De Paracelse à Petrus Barbygère en passant par Steiner, Kirk, Barrie, de tous temps et en tous lieux, les esprits de la nature ont fasciné l’homme. Appréciant particulièrement le monde des elfes, fées, nymphes, lutins, côtoyant celui-ci depuis toujours au travers d’études de terrain et de vieilles bibliothèques poussiéreuses, ce n’est que lorsque j’ai renoué avec la forêt, les arbres, les herbes, bonnes ou mauvaises, que tout ce cheminement a pris un sens.
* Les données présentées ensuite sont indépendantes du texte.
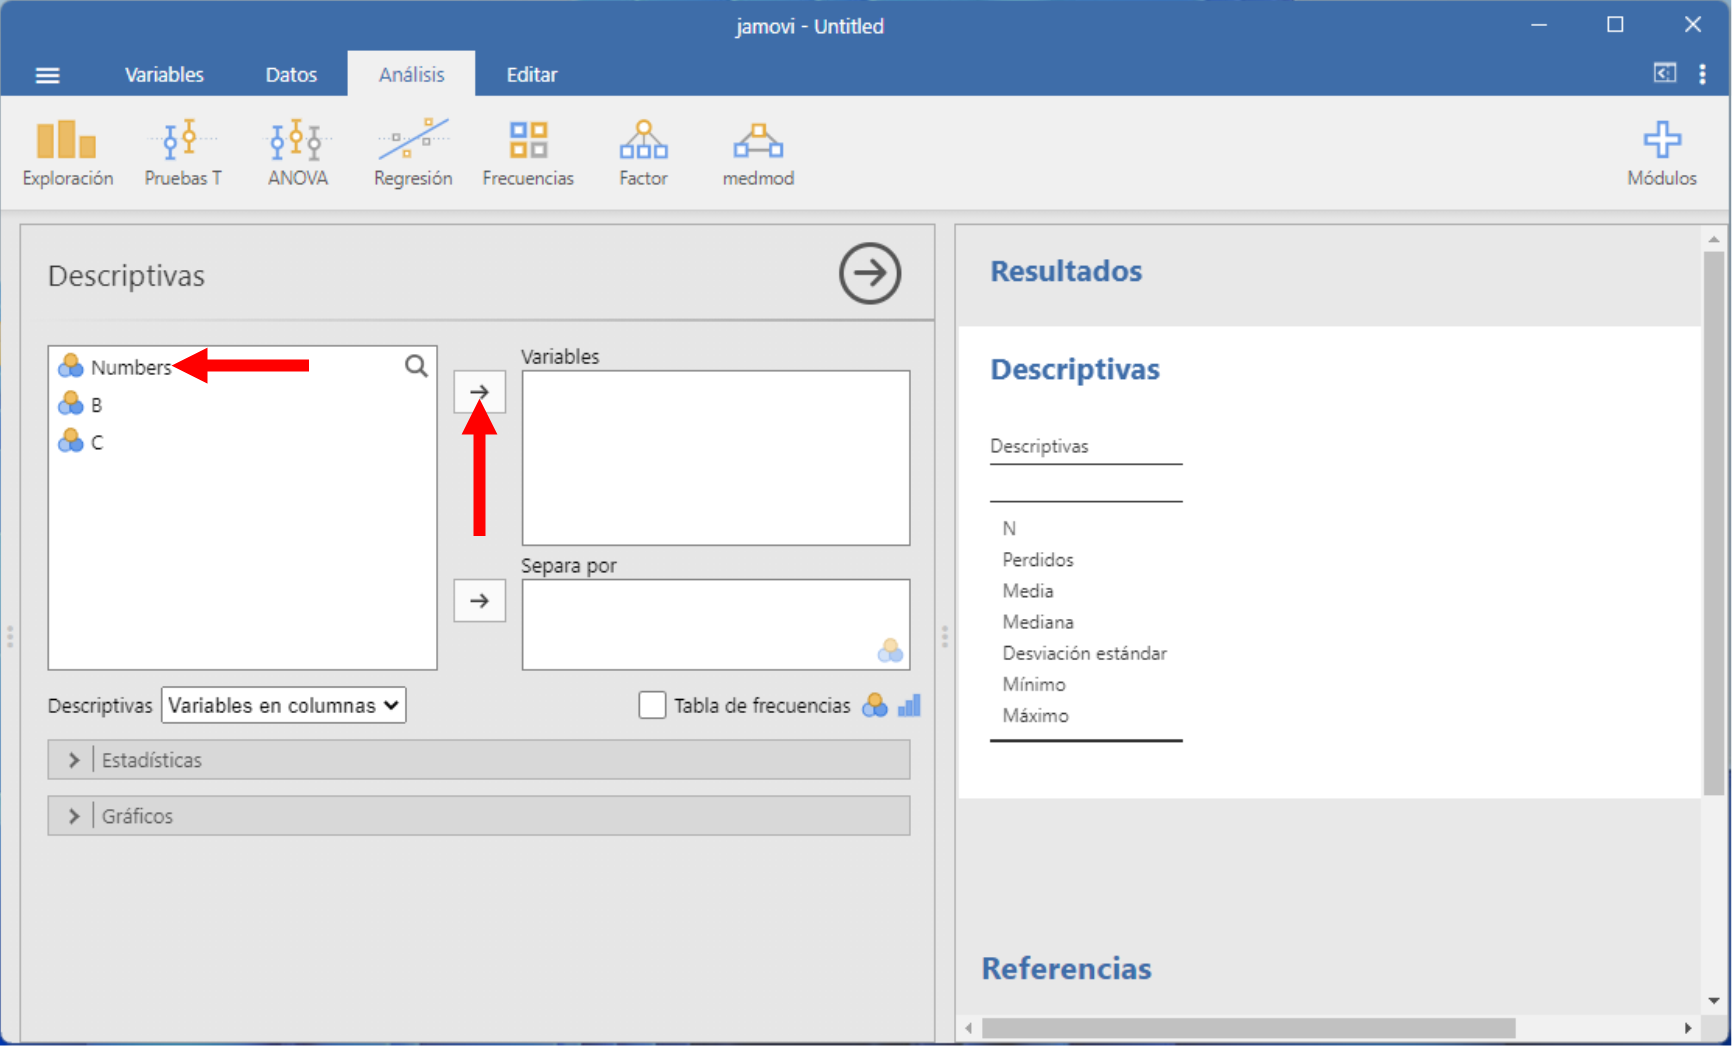Open the Exploración analysis menu

[x=67, y=152]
Les Esprits de la Nature sont des gardiens de lieux, protecteurs de la faune et de la flore, ces liens ténus mais ô combien essentiel d’avec la terre qui nous a vu et fait naître et qui nous porte depuis toujours. En évacuant toute spiritualité du monde végétal, l’homme a fait probablement la plus grande erreur de son évolution. Il est temps de redonner vie à ces milliers d’êtres qui veillent sur la naissance des fleurs comme sur le chant des oiseaux.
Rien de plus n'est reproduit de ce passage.